• Instructions for the task
Check each line of the entries below for the word "computer", and copy the lines that have it.

• Source information
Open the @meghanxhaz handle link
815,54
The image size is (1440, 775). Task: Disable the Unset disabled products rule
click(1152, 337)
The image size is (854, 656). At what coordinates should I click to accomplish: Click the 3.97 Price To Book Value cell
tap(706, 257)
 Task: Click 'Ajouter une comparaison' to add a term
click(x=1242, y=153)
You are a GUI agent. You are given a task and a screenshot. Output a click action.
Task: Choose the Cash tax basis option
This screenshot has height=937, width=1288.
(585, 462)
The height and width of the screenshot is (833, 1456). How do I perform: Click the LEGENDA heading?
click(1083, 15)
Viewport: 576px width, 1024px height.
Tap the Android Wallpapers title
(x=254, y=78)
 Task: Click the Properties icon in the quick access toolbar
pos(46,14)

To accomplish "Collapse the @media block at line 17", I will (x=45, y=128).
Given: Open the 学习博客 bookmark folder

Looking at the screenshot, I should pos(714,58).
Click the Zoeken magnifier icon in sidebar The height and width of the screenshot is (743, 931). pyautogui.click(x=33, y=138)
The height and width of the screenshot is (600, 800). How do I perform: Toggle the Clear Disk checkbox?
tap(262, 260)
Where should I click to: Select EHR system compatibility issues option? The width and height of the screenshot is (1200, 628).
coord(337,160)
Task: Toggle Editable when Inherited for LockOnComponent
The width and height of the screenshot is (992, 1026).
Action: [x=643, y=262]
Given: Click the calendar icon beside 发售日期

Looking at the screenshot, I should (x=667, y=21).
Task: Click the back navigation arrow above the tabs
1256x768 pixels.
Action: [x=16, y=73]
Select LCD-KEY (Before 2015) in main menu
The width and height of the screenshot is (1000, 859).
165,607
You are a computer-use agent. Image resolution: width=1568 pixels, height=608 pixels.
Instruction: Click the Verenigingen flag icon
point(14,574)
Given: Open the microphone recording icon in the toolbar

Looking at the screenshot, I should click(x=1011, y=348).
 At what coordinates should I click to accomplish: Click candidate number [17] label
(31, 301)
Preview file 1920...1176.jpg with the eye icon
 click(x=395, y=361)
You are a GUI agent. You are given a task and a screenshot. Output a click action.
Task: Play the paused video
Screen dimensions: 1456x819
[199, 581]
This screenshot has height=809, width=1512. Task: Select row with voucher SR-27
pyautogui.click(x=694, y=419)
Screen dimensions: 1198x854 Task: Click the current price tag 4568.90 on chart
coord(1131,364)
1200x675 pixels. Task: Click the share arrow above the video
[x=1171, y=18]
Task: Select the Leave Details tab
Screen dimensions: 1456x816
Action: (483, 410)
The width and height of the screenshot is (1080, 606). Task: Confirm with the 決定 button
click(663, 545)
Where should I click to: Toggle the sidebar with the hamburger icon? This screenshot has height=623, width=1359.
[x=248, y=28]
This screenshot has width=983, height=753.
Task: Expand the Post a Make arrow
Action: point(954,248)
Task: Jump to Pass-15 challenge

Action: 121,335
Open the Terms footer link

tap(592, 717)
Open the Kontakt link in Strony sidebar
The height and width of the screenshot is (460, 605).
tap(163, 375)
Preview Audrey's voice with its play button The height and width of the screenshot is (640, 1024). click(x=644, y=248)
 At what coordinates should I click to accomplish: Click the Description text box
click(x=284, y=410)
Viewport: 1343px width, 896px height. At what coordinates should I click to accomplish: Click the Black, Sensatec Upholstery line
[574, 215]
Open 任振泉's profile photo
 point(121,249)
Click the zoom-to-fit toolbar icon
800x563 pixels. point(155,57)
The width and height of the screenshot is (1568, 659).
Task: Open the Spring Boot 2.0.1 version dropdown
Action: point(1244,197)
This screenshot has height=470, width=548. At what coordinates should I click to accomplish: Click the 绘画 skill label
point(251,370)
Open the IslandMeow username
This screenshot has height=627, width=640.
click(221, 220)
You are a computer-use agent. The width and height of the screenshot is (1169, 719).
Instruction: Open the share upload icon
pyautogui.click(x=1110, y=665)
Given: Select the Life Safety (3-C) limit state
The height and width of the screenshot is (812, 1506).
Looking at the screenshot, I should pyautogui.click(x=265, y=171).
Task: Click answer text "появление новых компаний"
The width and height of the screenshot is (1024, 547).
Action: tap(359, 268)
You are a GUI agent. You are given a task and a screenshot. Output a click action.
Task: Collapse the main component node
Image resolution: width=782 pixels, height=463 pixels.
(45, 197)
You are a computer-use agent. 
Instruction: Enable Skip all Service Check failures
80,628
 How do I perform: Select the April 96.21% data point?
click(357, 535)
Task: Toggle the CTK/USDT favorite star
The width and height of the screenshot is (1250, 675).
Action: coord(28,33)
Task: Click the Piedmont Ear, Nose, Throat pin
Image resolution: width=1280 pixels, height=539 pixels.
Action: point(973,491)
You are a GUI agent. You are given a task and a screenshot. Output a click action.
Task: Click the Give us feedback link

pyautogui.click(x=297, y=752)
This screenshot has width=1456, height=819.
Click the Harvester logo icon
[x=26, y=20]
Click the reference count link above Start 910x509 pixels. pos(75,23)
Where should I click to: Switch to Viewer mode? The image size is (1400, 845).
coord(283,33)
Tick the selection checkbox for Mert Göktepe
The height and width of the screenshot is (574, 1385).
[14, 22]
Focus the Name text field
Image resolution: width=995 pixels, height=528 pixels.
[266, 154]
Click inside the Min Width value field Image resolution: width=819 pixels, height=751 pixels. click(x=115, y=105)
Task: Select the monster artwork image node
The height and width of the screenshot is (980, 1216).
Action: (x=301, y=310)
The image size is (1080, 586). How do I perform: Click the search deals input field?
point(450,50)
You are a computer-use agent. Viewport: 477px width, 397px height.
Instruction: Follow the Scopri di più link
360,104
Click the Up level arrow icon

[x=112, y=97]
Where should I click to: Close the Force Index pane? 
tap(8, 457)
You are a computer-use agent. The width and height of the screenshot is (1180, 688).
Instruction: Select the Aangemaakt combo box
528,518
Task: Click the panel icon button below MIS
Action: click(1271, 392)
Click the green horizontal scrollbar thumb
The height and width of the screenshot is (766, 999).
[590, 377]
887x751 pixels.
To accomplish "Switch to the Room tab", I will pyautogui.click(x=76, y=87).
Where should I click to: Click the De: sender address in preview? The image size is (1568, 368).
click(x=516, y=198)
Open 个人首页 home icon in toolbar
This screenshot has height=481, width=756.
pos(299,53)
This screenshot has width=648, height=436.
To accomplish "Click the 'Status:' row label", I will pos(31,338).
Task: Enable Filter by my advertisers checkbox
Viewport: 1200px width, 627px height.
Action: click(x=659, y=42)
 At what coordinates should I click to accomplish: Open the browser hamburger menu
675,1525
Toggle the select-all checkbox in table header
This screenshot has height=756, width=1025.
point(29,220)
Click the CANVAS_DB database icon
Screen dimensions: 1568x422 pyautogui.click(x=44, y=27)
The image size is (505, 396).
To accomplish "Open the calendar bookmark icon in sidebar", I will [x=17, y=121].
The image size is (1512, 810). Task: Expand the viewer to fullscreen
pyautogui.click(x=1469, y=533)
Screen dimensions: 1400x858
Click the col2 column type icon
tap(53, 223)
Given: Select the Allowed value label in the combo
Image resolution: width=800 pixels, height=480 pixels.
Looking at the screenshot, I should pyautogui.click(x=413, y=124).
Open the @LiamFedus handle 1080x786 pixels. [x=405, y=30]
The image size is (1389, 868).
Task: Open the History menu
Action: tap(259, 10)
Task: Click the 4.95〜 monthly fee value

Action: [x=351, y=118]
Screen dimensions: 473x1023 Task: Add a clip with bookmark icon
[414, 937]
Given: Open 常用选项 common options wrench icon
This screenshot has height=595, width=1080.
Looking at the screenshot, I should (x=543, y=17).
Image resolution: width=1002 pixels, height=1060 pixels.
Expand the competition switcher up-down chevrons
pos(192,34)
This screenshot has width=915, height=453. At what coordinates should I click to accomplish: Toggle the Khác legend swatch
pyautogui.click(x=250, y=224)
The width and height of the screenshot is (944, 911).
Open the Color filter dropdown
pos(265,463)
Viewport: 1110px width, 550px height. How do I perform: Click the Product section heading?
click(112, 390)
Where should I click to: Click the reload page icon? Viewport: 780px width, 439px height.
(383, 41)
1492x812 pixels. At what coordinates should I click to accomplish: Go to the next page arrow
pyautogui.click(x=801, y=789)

• Output for this exercise
You are a computer-use agent. Image resolution: width=1568 pixels, height=608 pixels.
You are a computer-use agent. The width and height of the screenshot is (1169, 719).
You are a computer-use agent. 
You are a computer-use agent. Viewport: 477px width, 397px height.
You are a computer-use agent. The width and height of the screenshot is (1180, 688).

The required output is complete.